A library of SQL notes and code snippets.
Table of Contents
- 1 Basics
- 2 Union, Intersect and Except
- 3 Joins
- 4 Sub-Queries
- 5 Dates & Times
- 6 Strings
- 7 Performance Tuning
The following are notes from a variety of sources, including, but not limited to:
The intellectual property of the below notes and resources belong to the sources which they were derived.
Query Clause Order
SELECT FROM WHERE GROUP BY HAVING ORDER BY
Order of operation
SELECT year, month, MAX(high) AS month_high FROM table GROUP BY year, month HAVING MAX(high) > 400 ORDER BY year, month
HAVING is the “clean” way to filter a query that has been aggregated, but this is also commonly done using a subquery.

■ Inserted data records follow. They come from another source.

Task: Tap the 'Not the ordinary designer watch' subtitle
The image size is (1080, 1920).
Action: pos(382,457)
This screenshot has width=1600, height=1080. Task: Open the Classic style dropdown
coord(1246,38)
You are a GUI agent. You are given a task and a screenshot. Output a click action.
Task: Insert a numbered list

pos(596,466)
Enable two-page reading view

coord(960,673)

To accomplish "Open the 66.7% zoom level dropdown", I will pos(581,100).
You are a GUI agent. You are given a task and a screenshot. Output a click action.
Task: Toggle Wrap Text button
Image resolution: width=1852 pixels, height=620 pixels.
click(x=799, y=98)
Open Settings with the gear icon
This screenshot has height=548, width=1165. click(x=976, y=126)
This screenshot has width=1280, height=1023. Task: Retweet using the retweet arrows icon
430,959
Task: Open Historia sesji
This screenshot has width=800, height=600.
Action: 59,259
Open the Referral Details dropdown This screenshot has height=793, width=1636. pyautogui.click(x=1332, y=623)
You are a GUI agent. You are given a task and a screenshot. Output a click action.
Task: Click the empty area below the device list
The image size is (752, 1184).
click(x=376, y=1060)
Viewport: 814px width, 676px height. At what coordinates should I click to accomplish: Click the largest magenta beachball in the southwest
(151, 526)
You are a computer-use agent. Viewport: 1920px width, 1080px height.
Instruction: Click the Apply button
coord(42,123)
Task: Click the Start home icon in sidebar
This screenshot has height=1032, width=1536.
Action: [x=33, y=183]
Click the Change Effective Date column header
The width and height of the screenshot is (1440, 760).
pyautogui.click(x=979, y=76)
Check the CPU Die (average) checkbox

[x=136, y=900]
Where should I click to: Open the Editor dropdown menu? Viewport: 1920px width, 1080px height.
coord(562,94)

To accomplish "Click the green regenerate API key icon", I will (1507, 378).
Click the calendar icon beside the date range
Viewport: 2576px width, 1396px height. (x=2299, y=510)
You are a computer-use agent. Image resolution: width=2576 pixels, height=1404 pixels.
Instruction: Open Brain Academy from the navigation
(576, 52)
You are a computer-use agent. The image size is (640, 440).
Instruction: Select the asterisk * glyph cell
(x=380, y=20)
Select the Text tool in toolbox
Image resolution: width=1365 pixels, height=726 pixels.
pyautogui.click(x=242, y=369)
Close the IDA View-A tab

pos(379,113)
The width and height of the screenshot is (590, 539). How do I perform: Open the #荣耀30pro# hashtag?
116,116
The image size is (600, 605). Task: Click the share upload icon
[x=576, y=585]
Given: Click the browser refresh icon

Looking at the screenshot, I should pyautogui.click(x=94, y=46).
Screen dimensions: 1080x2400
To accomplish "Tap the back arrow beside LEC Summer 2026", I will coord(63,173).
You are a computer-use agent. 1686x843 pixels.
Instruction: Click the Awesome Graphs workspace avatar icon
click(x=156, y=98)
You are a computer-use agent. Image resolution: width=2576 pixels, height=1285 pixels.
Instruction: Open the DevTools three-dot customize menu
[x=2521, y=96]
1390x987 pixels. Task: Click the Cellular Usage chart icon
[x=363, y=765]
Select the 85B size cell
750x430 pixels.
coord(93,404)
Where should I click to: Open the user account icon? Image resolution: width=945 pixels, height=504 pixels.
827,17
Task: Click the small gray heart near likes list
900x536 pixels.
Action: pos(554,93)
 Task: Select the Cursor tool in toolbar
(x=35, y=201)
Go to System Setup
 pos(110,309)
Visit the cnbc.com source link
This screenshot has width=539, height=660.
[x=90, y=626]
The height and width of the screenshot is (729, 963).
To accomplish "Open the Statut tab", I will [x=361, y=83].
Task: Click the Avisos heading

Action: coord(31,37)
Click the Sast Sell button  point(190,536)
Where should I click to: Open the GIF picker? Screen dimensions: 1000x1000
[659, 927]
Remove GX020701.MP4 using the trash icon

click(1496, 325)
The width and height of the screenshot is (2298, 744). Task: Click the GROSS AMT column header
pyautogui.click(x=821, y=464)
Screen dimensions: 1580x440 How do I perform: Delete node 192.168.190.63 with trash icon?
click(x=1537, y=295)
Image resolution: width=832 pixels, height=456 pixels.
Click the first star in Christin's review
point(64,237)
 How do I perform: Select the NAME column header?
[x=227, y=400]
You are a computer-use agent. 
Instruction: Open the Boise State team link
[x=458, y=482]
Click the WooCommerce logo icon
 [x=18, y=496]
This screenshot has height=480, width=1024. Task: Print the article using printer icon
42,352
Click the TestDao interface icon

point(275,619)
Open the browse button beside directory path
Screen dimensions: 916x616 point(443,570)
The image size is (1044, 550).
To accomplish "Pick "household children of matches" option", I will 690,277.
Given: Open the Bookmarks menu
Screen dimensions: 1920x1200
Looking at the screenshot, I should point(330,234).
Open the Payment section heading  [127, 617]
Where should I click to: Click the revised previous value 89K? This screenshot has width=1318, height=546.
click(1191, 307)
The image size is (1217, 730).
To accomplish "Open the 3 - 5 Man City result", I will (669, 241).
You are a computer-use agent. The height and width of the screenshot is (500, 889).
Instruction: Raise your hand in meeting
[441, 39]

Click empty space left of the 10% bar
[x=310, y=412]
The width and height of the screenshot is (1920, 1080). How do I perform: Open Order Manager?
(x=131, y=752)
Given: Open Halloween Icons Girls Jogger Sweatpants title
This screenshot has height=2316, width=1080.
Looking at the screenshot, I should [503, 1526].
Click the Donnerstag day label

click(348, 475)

Note: You need to re-state the aggregation (e.g. MAX(col), COUNT(*) etc).
SELECT * FROM table WHERE "group" LIKE 'Snoop%'
- % is a wildcard value
- Instead of using the single quotes, the double quotes around “group” are to indicate that “group” is the name of a column and not the group function in SQL.
CASE WHEN condition1 THEN result1 WHEN condition2 THEN result2 WHEN conditionN THEN resultN ELSE result END
Used as an IF-THEN-ELSE statement for SQL
Union, Intersect and Except
SELECT * FROM table_part1 UNION -- OR UNION ALL SELECT * FROM table_part2
- UNION appends one dataset to another
- UNION excludes any duplicate rows
- UNION ALL will keep any duplicate rows
- Rules for appending data:
** Both tables must have the same number of columns (The column names do NOT need to be the same, but often are)
** The columns of both tables must have the same data type and in the same order
Inner joins eliminate rows from both tables that do not satisfy the join condition set forth in the ON statement. In mathematical terms, an inner join is the intersection of the two tables.
- Also known as inner or nested queries
- Breaks down a large SQL statement into individual steps which are run sequentially (i.e. the inner query is run first)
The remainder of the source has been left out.